Carbon content prediction of converter steelmaking end-point based on improved MTBCD flame image feature extraction

LI Chao1,2,LIU Hui1,2+   

  1. 1.Faculty of Information Engineering and Automation,Kunming University of Science and Technology
    2.Yunnan Provincial Key Laboratory of Artificial Intelligence,Kunming University of Science and Technology
  • Online:2023-02-28 Published:2023-03-08
  • Supported by:
    Project supported by the National Natural Science Foundation,China (No.61863018,62263016).

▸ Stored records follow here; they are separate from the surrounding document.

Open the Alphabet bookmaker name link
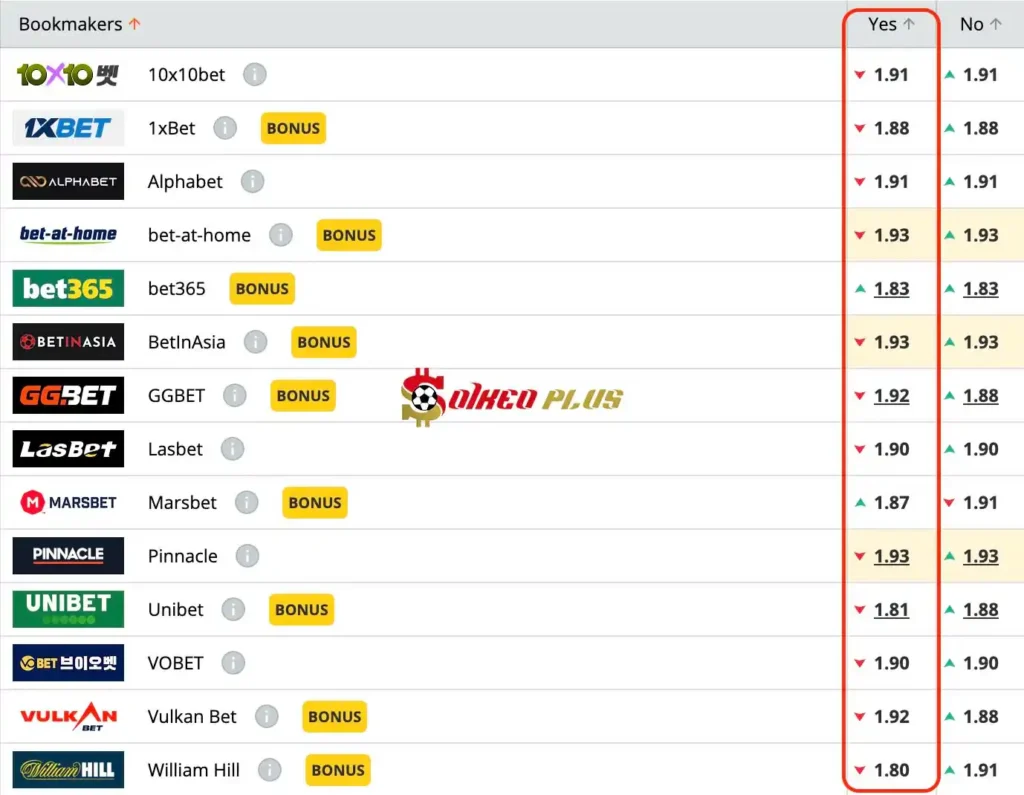The height and width of the screenshot is (795, 1024). (x=185, y=182)
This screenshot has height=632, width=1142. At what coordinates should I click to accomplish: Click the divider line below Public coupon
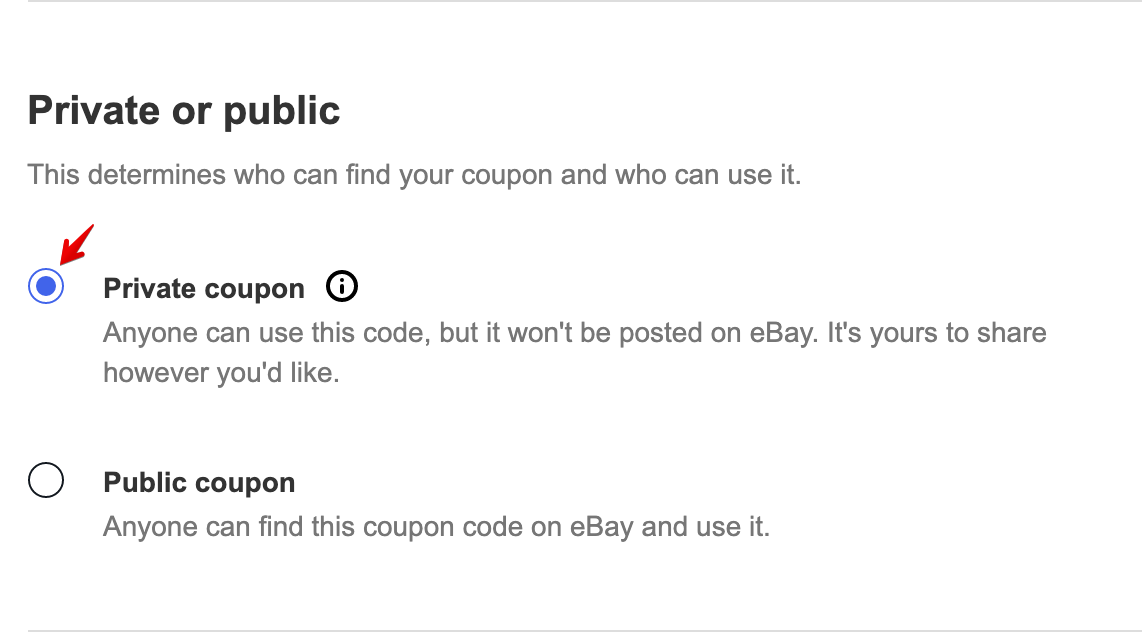click(585, 631)
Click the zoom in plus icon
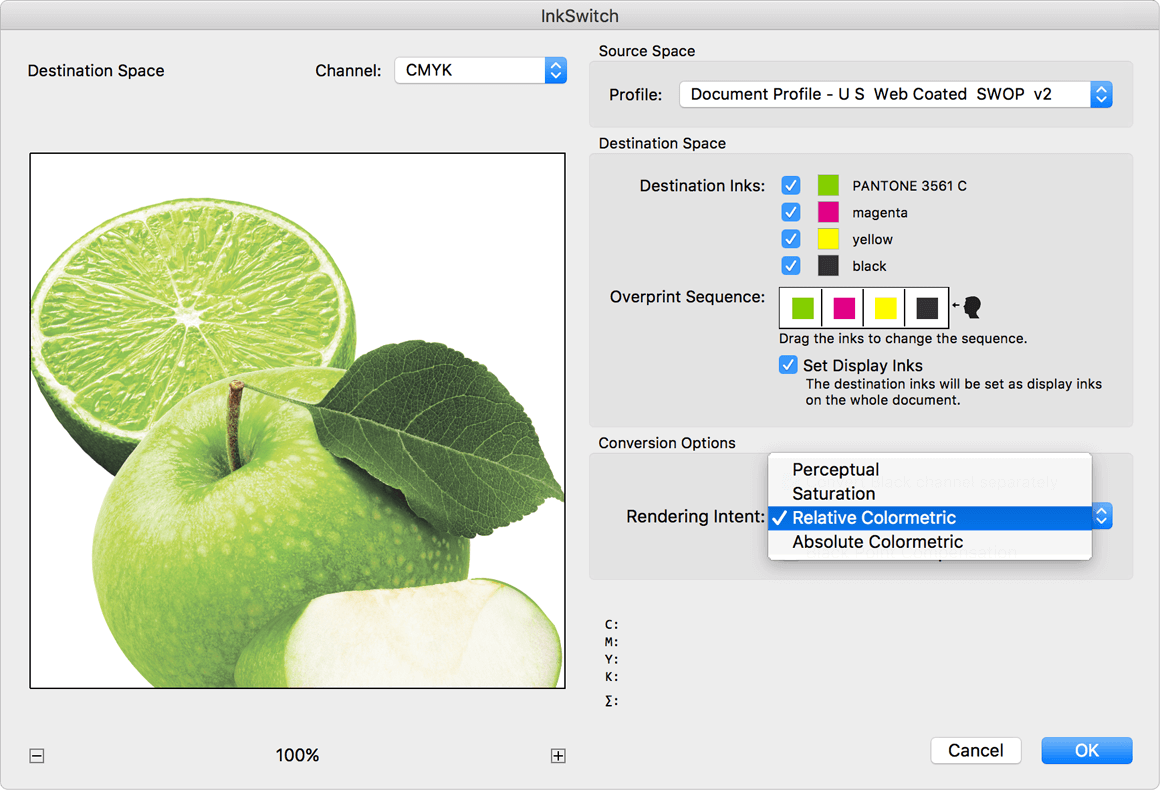 point(558,756)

摘要: 转炉炼钢终点时刻炉口火焰的颜色和纹理与钢水碳含量之间存在对应关系,为了提取有效的火焰图像特征以准确预测钢水碳含量,结合火焰纹理多方向多尺度等特点,提出一种改进的多趋势二进制编码彩色纹理特征表述方法。考虑颜色通道间的相关性,通过颜色通道融合策略得到火焰图像的彩色纹理表示;采用多尺度非均匀采样策略选取各尺度范围内的采样点来构建彩色纹理的多尺度表达;根据中心点对称方向和对角线对称方向上采样点不同的变化进行多趋势编码,得到彩色纹理特征,选用广义回归神经网络模型预测碳含量。实验表明,碳含量预测在误差范围0.02%以内的准确率为95.7%。

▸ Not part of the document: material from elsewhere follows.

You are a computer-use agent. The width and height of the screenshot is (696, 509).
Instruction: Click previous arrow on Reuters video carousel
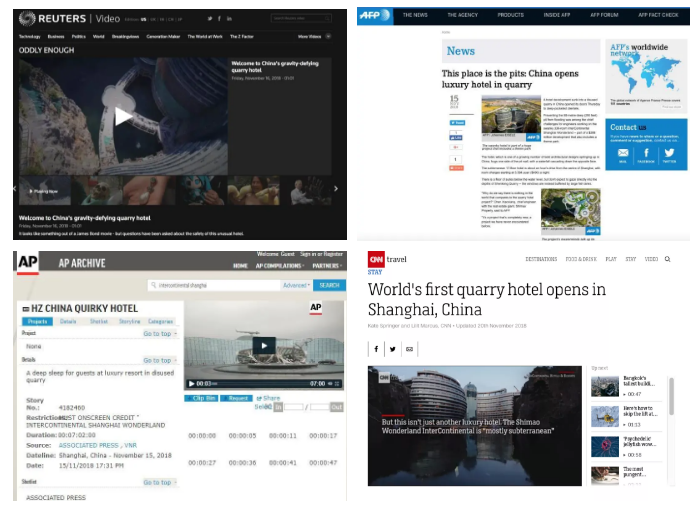[15, 187]
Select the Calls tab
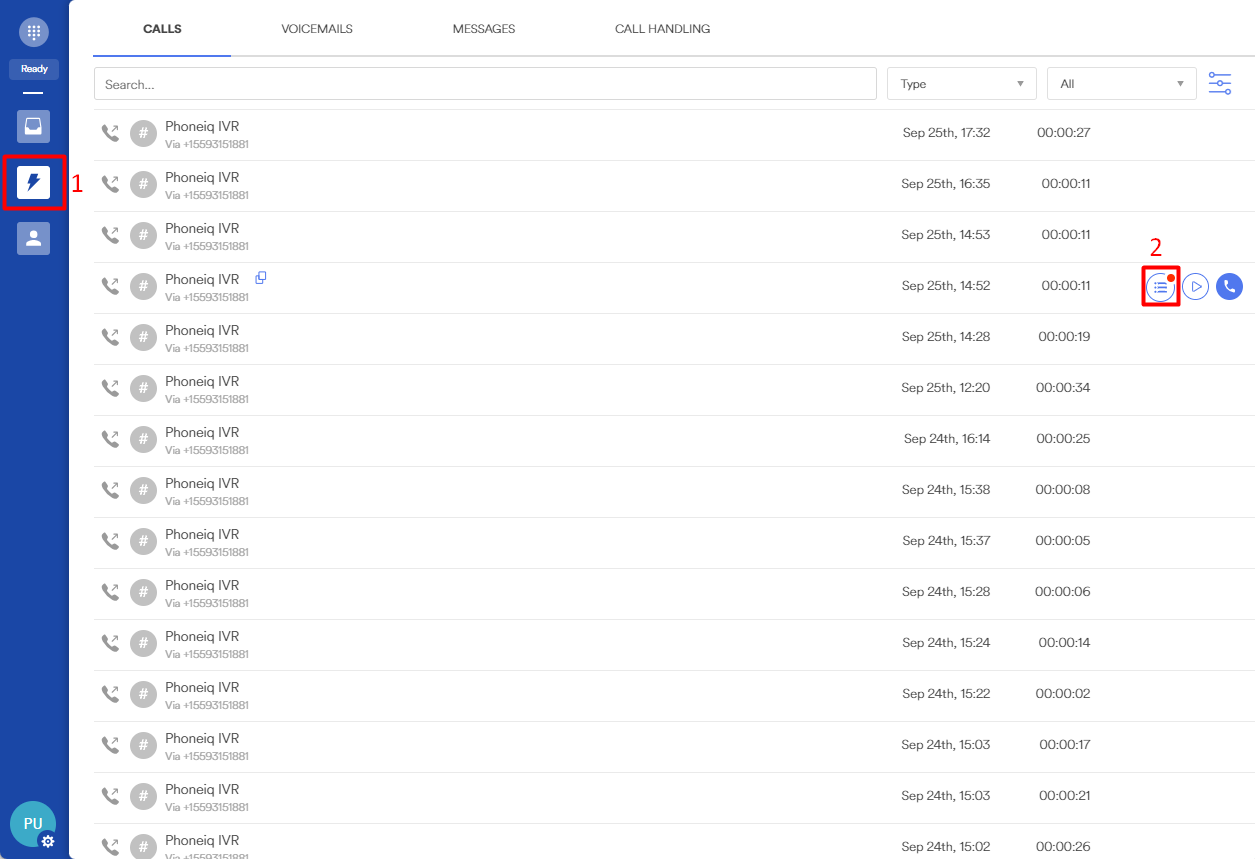The height and width of the screenshot is (859, 1255). (162, 29)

关键词: 火焰图像, 碳含量预测, 多尺度非均匀采样, 像素变化趋势, 彩色纹理特征

Abstract: In the process of converter steelmaking,there is a close relationship between the color and texture of converter mouth flame and the carbon content of molten steel at the endpoint .To extract effective flame image features for accurately predicting the carbon content of the molten steel,an Improved Multi-trend Binary Coded Descriptor method (IMTBCD) was proposed by combining multi-scale with multi-direction characteristics of the flame textures.Through the color channel fusion strategy with the correlation between color channels,the color texture representation of the flame image was obtained.The multi-scale non-uniform sampling strategy was used to select sampling points in each scale range to construct the multi-scale expression of color textures.According to the different changing of the sampling points from the center point symmetry direction and the diagonal symmetry direction,the color texture features were obtained through multi-trend coding.With the extracted color texture features,the carbon content was predicted via Generalized Regression Neural Network (GRNN) regression model,and the experiment showed that the accuracy of carbon content prediction was 95.7% within the error range of 0.02%.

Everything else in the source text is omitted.